2, rue de la Houssinière BP 92208

44322 Nantes cedex 3, France

tel. +33 (251) 125 813

bezivin@sciences.univ-nantes.fr

http://www.sciences.univ-nantes.fr/info/lrsg

ABSTRACT

This position paper wish to deliver the message that model engineering is becoming an essential part of software engineering and to stress the overwhelming importance of ontology-driven modeling. The notion of an ontology may sometimes convey the frightening idea of a hyper-theoretical framework with its fear of useless formalization. We wish here to convince that this is absolutely not the case and that, today, the CDIF modeler is already using ontologies without knowing it. The paper gives some concrete examples of ontologies in the object-oriented development process and concludes by illustrating some advantages of using this modeling technique.

Keywords

CDIF; ontologies; model engineering; meta-modeling ; UML; MOF;

Introduction

The importance of model engineering in the software development process is rapidly growing. Models are defined (constrained) by meta-models that we will call here ontologies. The CDIF modeler, will soon discover that, when dealing with "subject areas", she/he is working with ontologies in everyday life, a surprise much as Molière's Monsieur Jourdain has been "astounded to find that what daily issued from his mouth was such an important thing as prose".

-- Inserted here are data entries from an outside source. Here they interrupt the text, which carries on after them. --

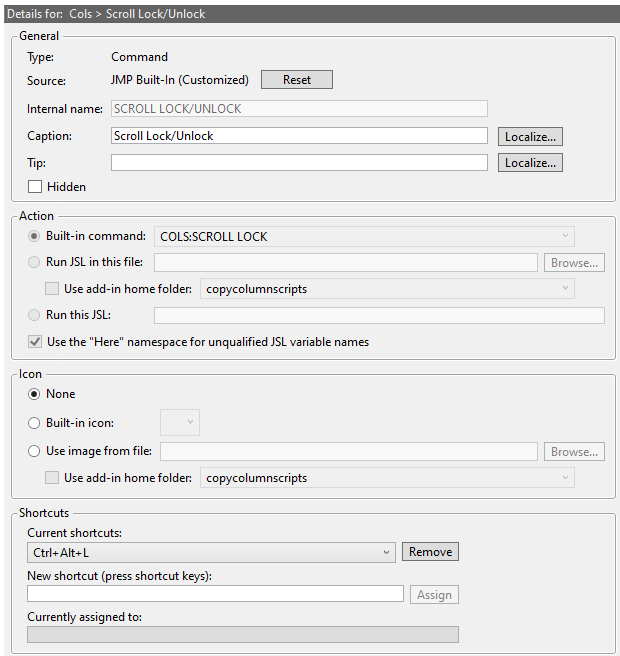620x656 pixels.
Task: Choose None for the icon
Action: tap(35, 394)
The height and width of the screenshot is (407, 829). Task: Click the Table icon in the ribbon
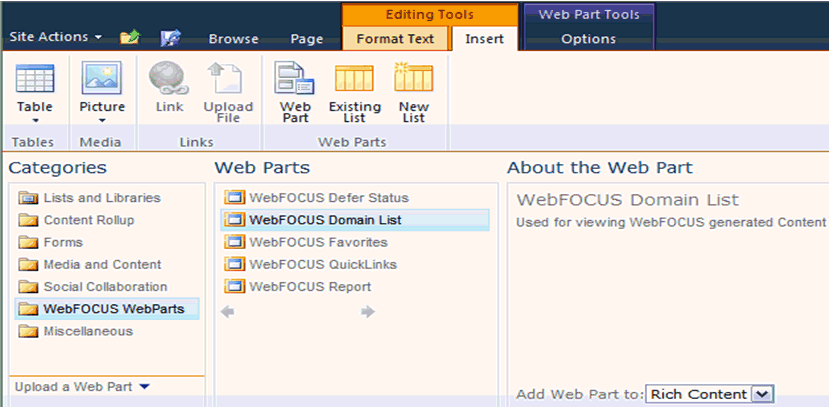pyautogui.click(x=35, y=79)
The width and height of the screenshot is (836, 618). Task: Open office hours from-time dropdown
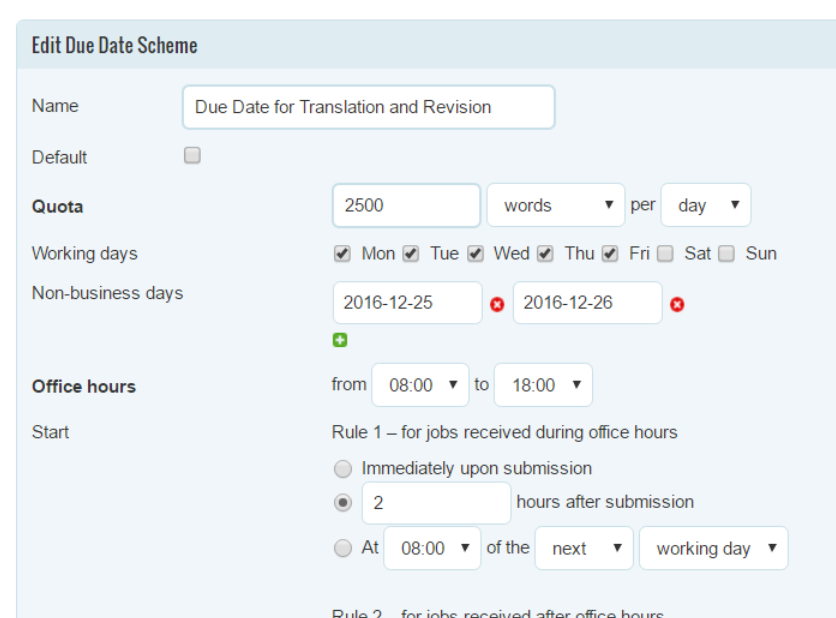pyautogui.click(x=420, y=385)
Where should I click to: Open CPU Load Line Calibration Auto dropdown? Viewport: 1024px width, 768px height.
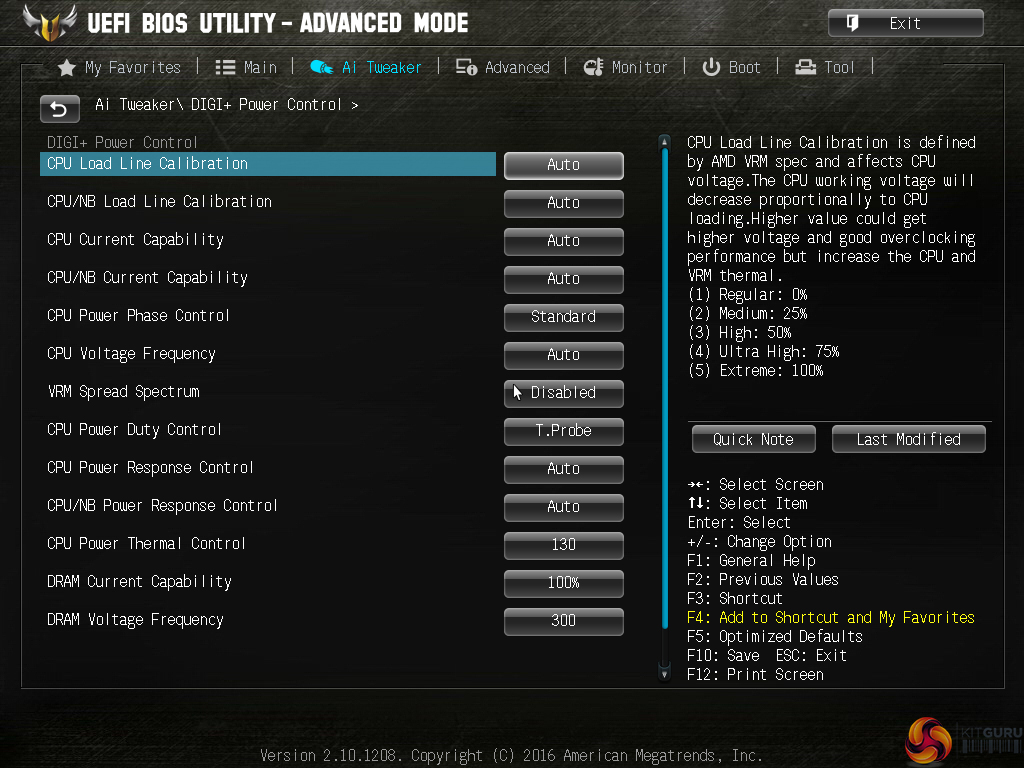point(564,165)
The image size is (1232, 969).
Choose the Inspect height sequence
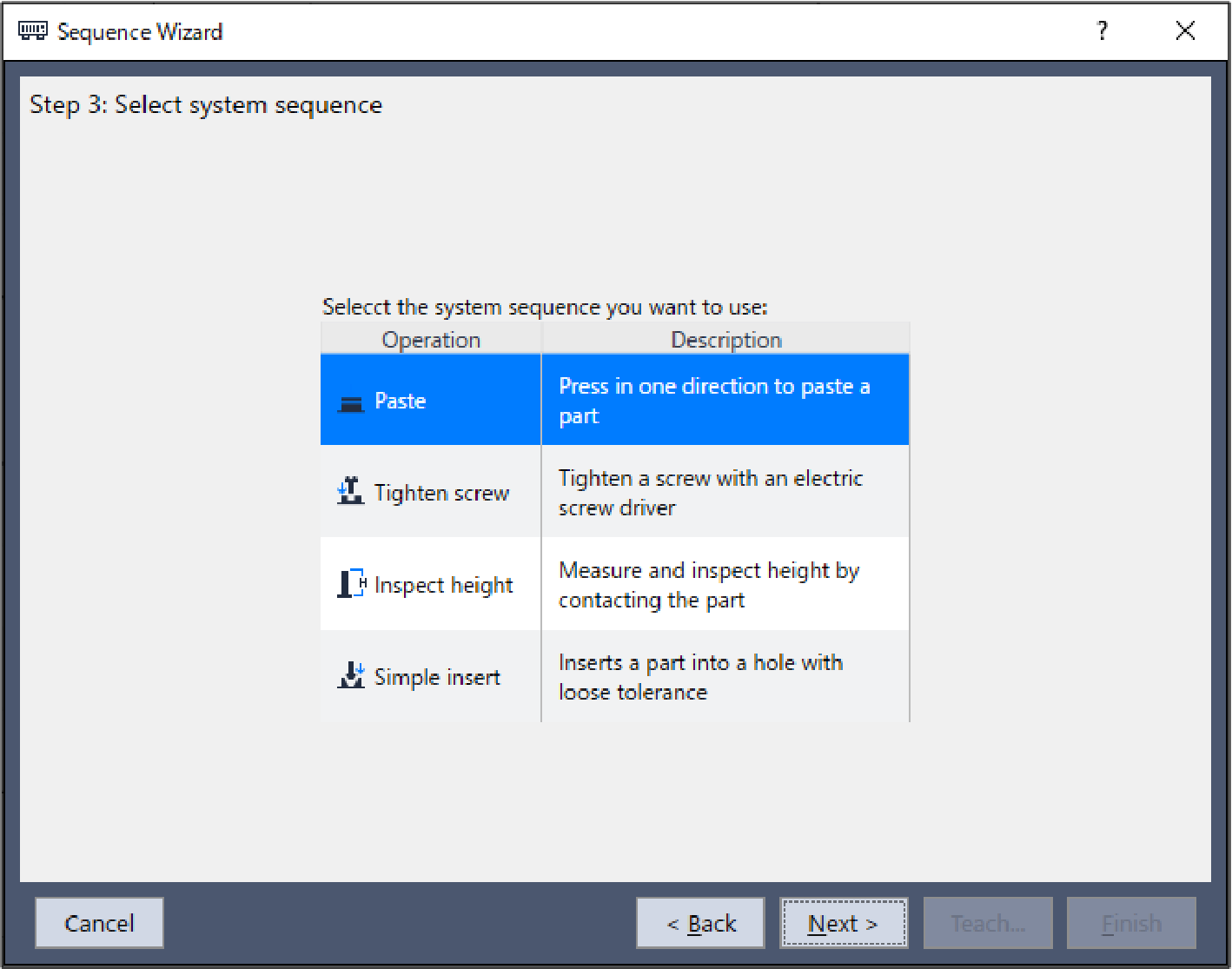point(443,586)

Much work has been done on the different aspects of logic but we still miss a useful theory of models, applicable to our practical software engineering products, processes and artifacts. This need is becoming urgent. In the recent emergence of UML as an industrial standard [OMG/UML 1997], few have noticed the underlying goal of defining not a programming, an analysis or a design notation but really a "modeling" notation which is much more ambitious. As a matter of fact the state of the art is very rapidly moving in industrial circles. There is no doubt today that OMG is now centering its activities no more on one but on two different interoperability buses (Figure 1). The first one, the classical and historical software bus of the OMG is the CORBA bus, with some related recommendations like the IDL interface description language and the IIOP protocol. The second one, much more recent and still fragile, is the MOF semantic bus. The MOF (Meta-Object Facility) has taken much inspiration from CDIF [OMG/MOF 1997].

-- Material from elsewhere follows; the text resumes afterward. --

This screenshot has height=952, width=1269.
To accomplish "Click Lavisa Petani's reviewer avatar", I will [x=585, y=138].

Figure 1 : The two cultures of OMG.

It is interesting to notice that in the new double vision of OMG, as illustrated in Figure 1, all efforts are being made to establish a correspondence between the software bus and the semantic bus. This means that many MOF-based recommendations have an IDL specified API. Less frequently, some CORBA-based recommendation have sometimes a UML or MOF based description.

The four-level architecture (Figure 2), very familiar to CDIFers, has been accepted as an architectural framework for models, meta-models and meta-meta-models. Initially some products proposed self-definitions, as UML with its meta-model describing UML in UML [OMG/UML 1997]. Progressively emphasis has shifted and the self defined MOF has become the reference meta-meta-model at OMG. Consequently other products are being defined in term of the MOF (Figure 3). Not only UML, but also potential extensions of UML like a considered "UML for Business Objects" notation are being defined in terms of the MOF.

Figure 2 : The four level architecture.

Interesting ideas, like the OCL (Object Constraint Language) proposed at level M2 are being moved to level M3, recognizing the potential usefulness outside the strict domain of object analysis and design. Similarly, efforts that were envisioned for UML are being shifted up to the M3 level, like the serialization of models (SMIF). This intense activity has occurred in a very short period, but had been prepared by the long term effort of communities like the CDIF group.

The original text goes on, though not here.